__Выбранный текст__:
---+---

Внутренняя тождественность отдельных средств различных искусств, тождественность, которая делается в конце концов доступной наблюдению, и сделалась почвой для различных попыток подчеркнуть, увеличить звучание какого-нибудь определенного звука одного искусства при помощи тождественного звука другого искусства, чем и достигалось особенно могучее воздействие. Эта комбинация звучаний, их аккорд, есть сложное средство воздействия. Но повторение какого-нибудь средства одного искусства (например, музыки) при помощи тождественного средства другого искусства (например, живописи) есть только один случай, одна возможность. И если эта возможность применяется даже как средство внутреннего воздействия, например, у Скрябина в «Прометее» , то этим не исчерпывается возможность в этой области, наоборот, в области противоположений и сложной композиции мы находим сначала антипод этого простого повторения, а позднее и целый ряд возможностей, лежащих между со- и противозвучием.
Это неисчерпаемый материал   .

В общем своем движении или застое XIX век был чужд внутреннему творчеству. Почти исключительный интерес к материальным явлениям и сосредоточение на материальной стороне явлений должны были логически привести творческие силы в области внутреннего к упадку, что и привело, на первый взгляд, к полной гибели.
Из этой односторонности естественно должны были родиться и другие односторонности.
Таково было положение и на сцене.

1. И здесь неизбежно появилась (как и в других областях) кропотливая разработка отдельных, уже существовавших (прежде животворческих) частей, которые для удобства были решительно и окончательно отрезаны друг от друга. Эти отдельные части, или сценические формы, стали вследствие этого постепенно и безнадежно застывать, твердея и теряя свою последнюю гибкость. Тут (как и в других областях) настала и развилась с особой устрашающей силой пора специализации, которая неминуемо и немедленно наступает в мертвящие времена отсутствия нового содержания, а стало быть, и новых форм. Новый творческий дух был в это время еще в недоступных глубинах и не созрел до потребности своей материализации.

---+---

__Исходный материал__:
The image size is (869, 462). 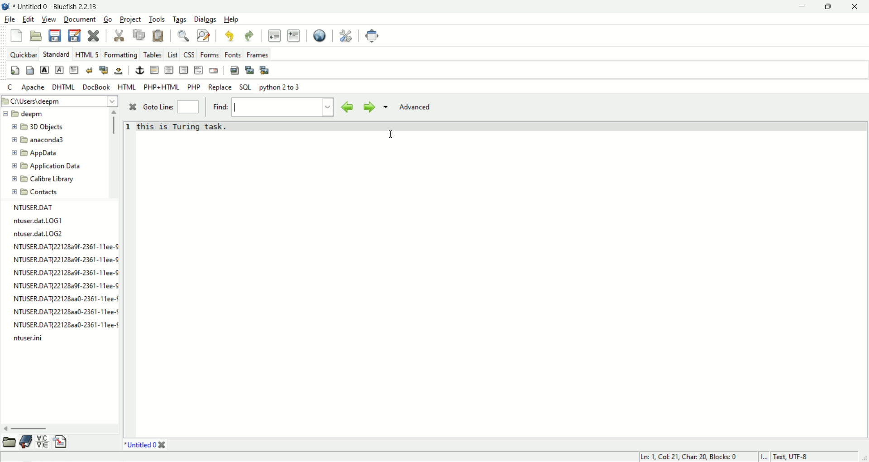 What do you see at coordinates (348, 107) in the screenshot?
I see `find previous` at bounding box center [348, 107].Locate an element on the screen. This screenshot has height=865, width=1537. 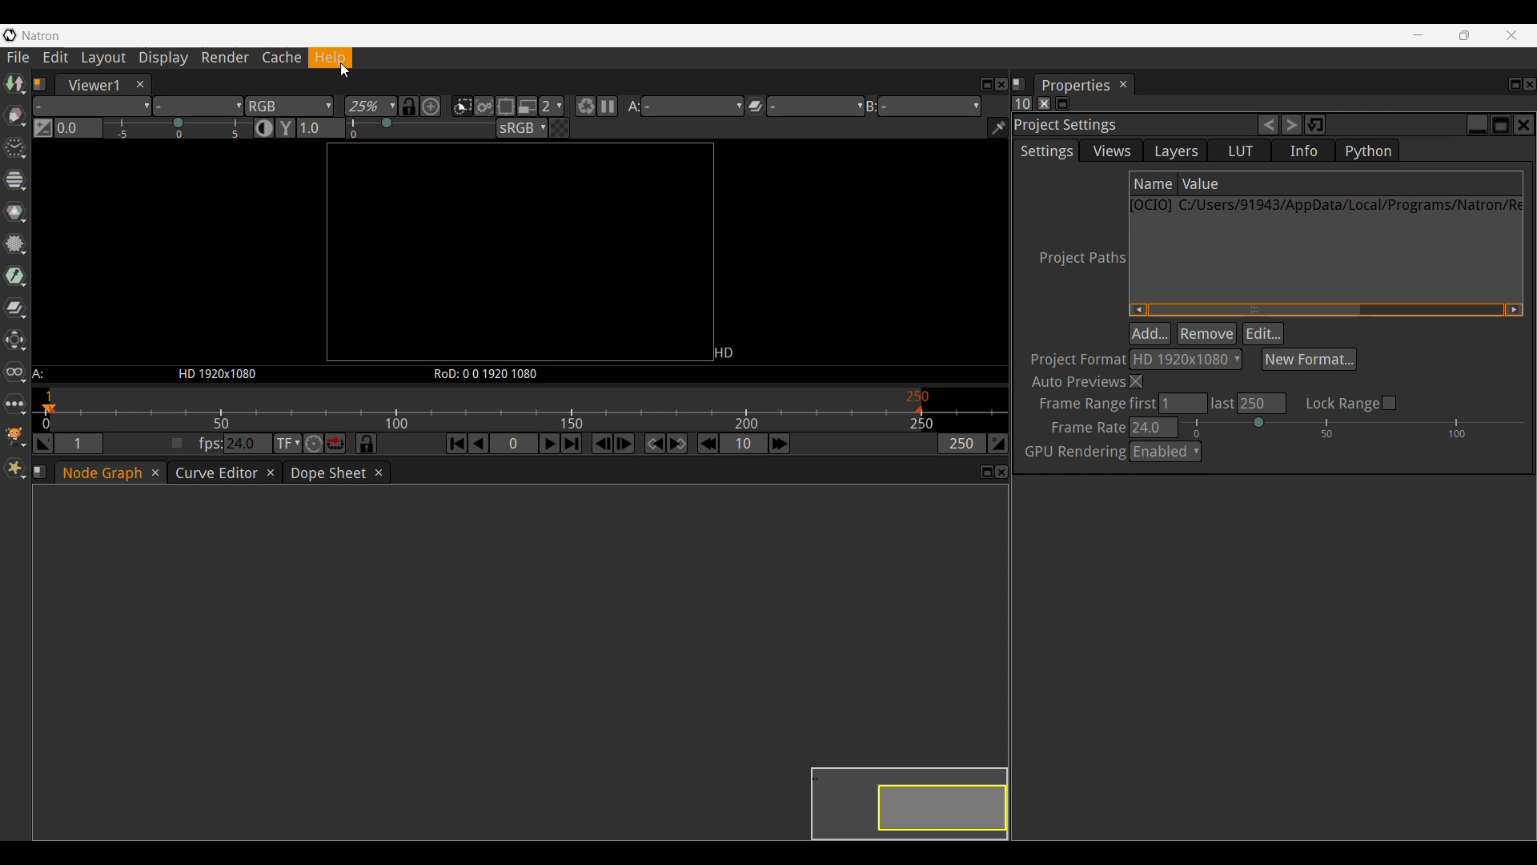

---+---

__Список заданий__:
**1.** Выпишите по порядку все фрагменты, заключенные в скобки в тексте о взаимодействии искусств, включая повторяющиеся.
**2.** Повторите дословно отрывок из текста о взаимодействии искусств, начиная со слов «В общем своем» и заканчивая словами «и на сцене.».

__Готовые ответы__:
**1.**
1. (например, музыки)
2. (например, живописи)
3. (как и в других областях)
4. (прежде животворческих)
5. (как и в других областях)

**2.**
В общем своем движении или застое XIX век был чужд внутреннему творчеству. Почти исключительный интерес к материальным явлениям и сосредоточение на материальной стороне явлений должны были логически привести творческие силы в области внутреннего к упадку, что и привело, на первый взгляд, к полной гибели.
Из этой односторонности естественно должны были родиться и другие односторонности.
Таково было положение и на сцене.